By Andrea Ferancova
It’s really happening now. The machine/black-box trading boom has arrived in Eastern Europe, says Andrea Ferancova, Partner and Director of Capital Markets, WOOD & Company.
After the successful adoption of electronic trading technology in developed markets, traders are now increasingly using algorithmic strategies to achieve their goals in more exotic markets. This trend is growing rapidly with new players coming to the market every day, in an attempt to grab some marketshare and make the best of the opportunities available. Thanks to technology and its active engagement by local players, it is now easy to connect and easy to trade in Eastern Europe.

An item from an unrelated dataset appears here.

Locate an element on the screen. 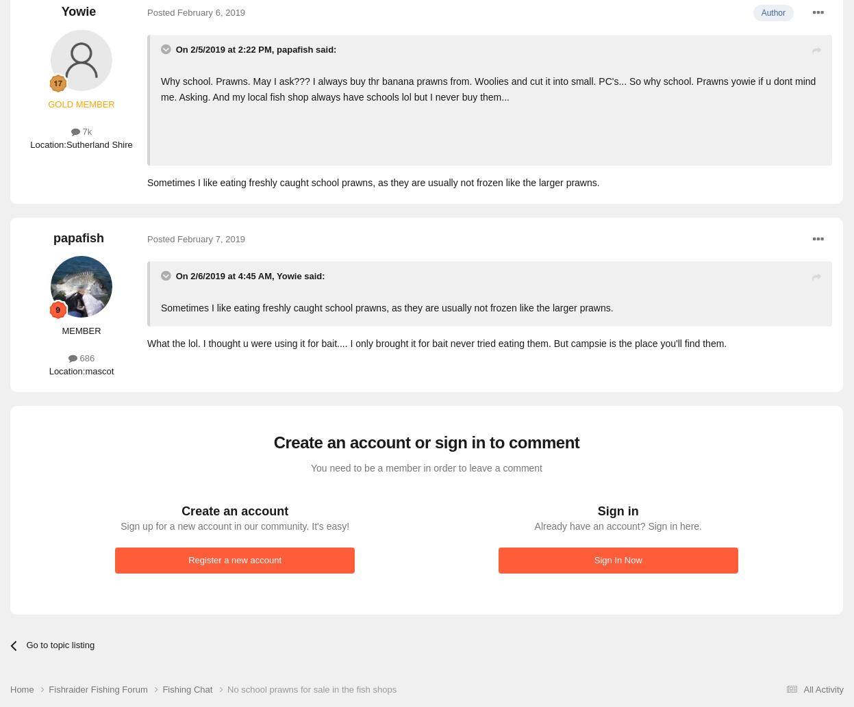  'Sutherland Shire' is located at coordinates (66, 144).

So much has changed since that first electronic trade in Eastern Europe by one foreign institution! Starting the trading technological implementation very recently (after the communist era) had its own advantage, as all the exchanges were founded on an electronic base, but there have nonetheless been multiple barriers to reach the markets directly – local legislation, closed-end technology and protectionism to name a few.
The Past
Just few years ago, exchanges existed without any interface to allow connectivity from external systems, and orders had to be retyped manually. On those where some connectivity was possible, algorithmic processing was forbidden by law, and the frequent modification of order parameters was something that regulatory bodies viewed as market manipulation. Latency was measured in seconds, and the number of orders one could process was only limited to between tens and hundreds a day.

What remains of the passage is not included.